Pasquotank River from Mid-Atlantic Christian University campus

The Pasquotank River /'paeskw@taeNk/ is a coastal water-body in Northeastern North Carolina in the United States. Located between Camden and Pasquotank counties, the Pasquotank is a tributary of the Albemarle Sound estuary and is part of the Intracoastal Waterway via Elizabeth City.

Machelhe Island is a river island on the Pasquotank River.

==History==
The name "Pasquotank" is derived from pashetanki, a Carolina Algonquian word translated as "where the current forks." The river was originally controlled by the Secotan people, and later gained importance in trade and shipping during the colonial period of North Carolina.
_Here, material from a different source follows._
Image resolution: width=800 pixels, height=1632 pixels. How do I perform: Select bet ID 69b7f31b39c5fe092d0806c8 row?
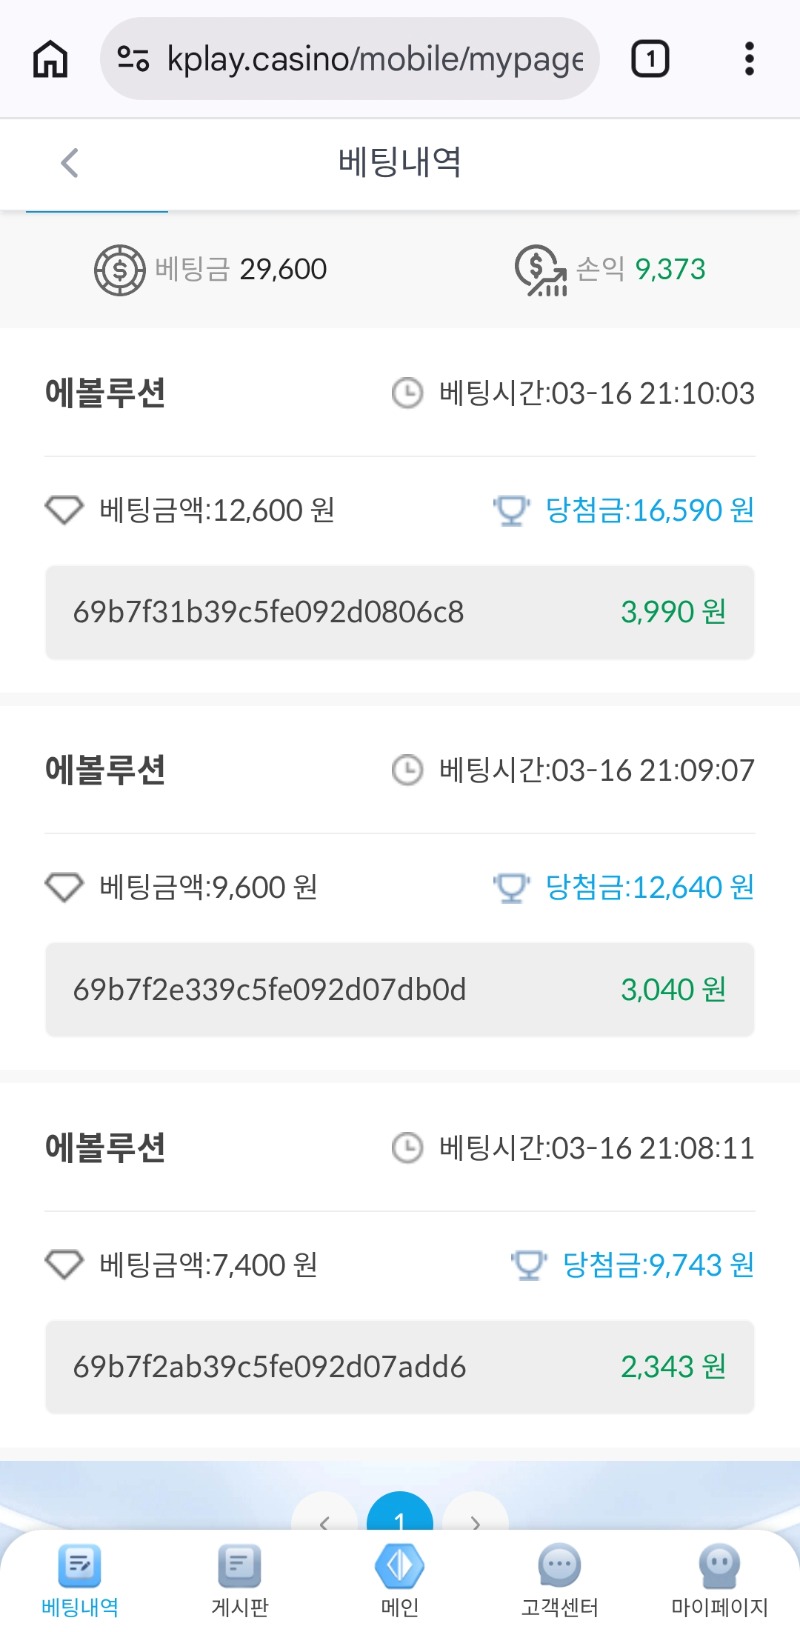(x=400, y=612)
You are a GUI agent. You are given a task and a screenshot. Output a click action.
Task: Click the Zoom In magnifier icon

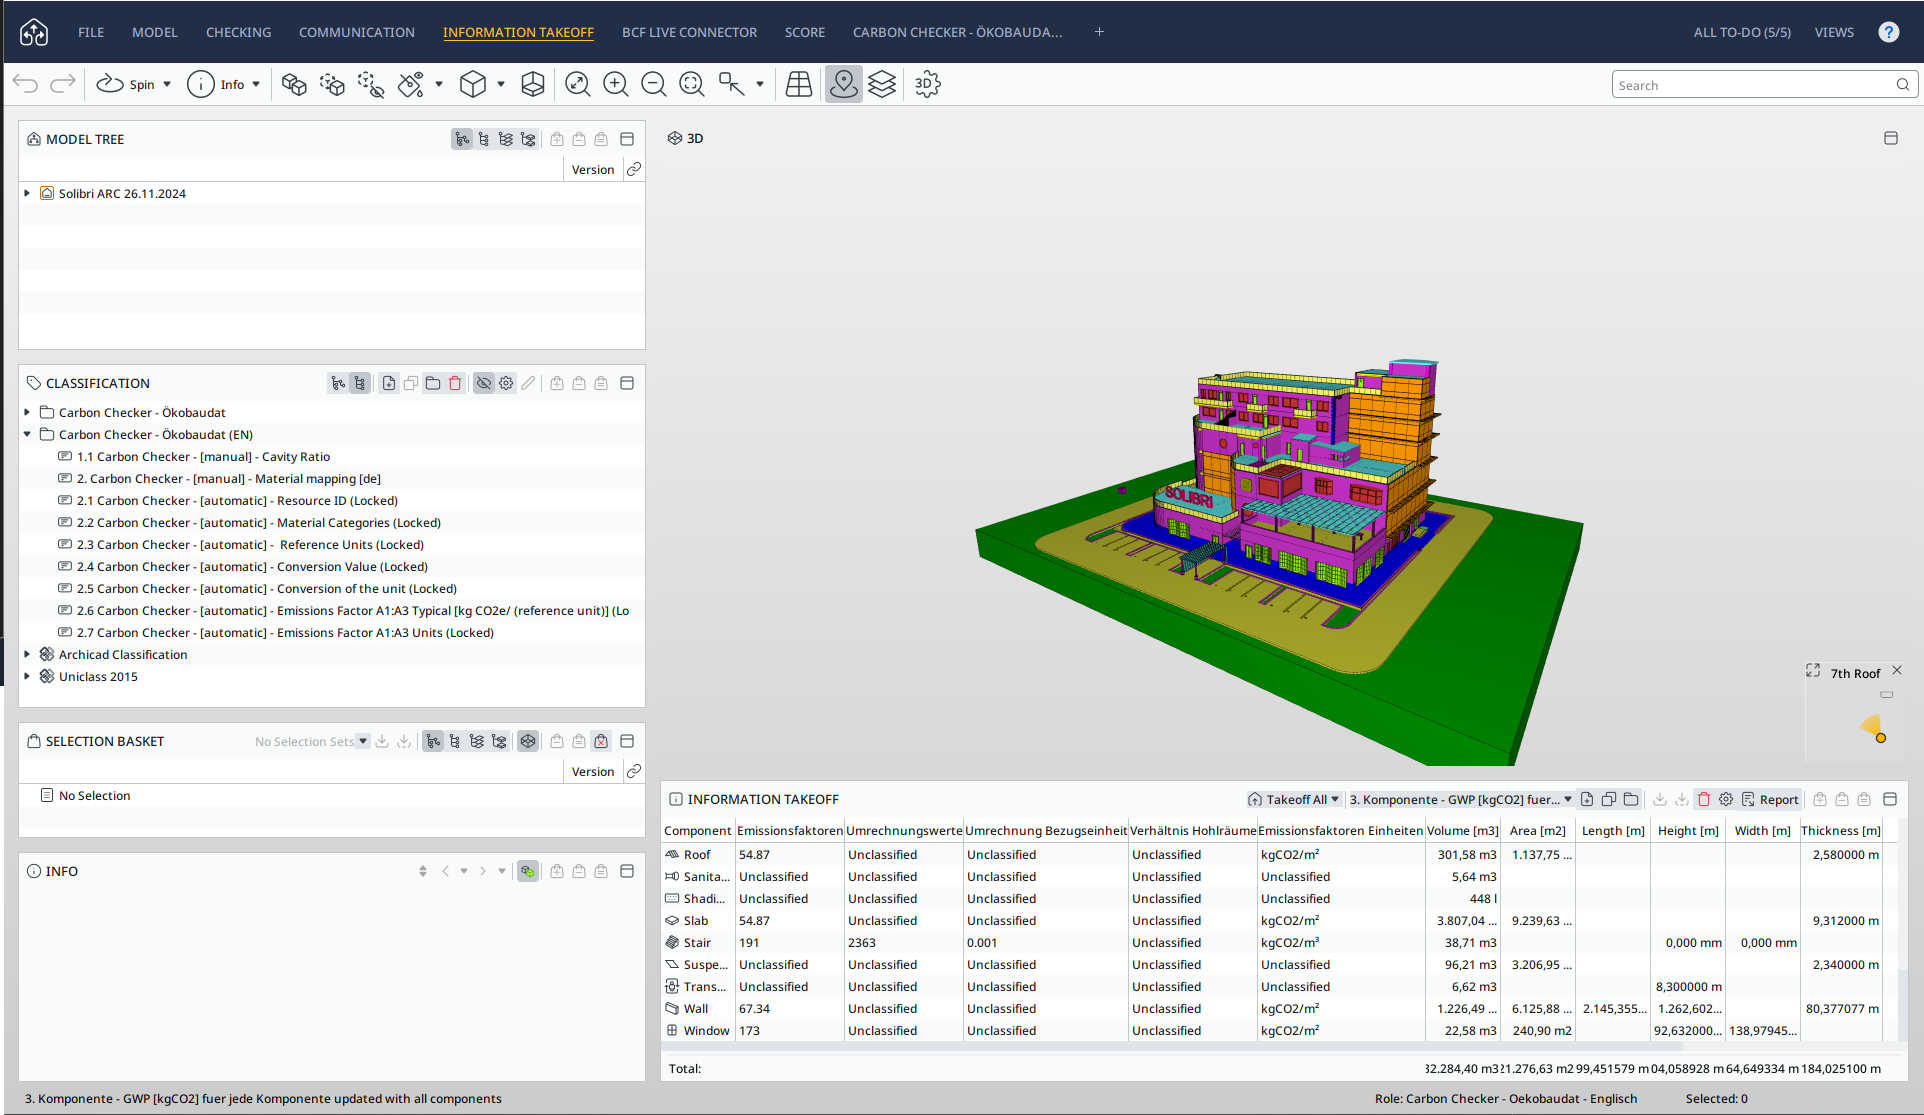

The Battle of Elizabeth City was fought on the Pasquotank River where a small Confederate fleet was sunk in defense of the City. The Confederate ships sunk on the Pasquotank River in the battle were the CSS Black Warrior, CSS Fanny, CSS Sea Bird, and the CSS Appomattox.

Some principal industries along the Pasquotank were transport, logging, and oyster harvesting. Since the twentieth century, the commercial viability of the river has declined, as more traffic uses the Intracoastal Waterway by way of Coinjock. The river is now primarily frequented by pleasure boaters.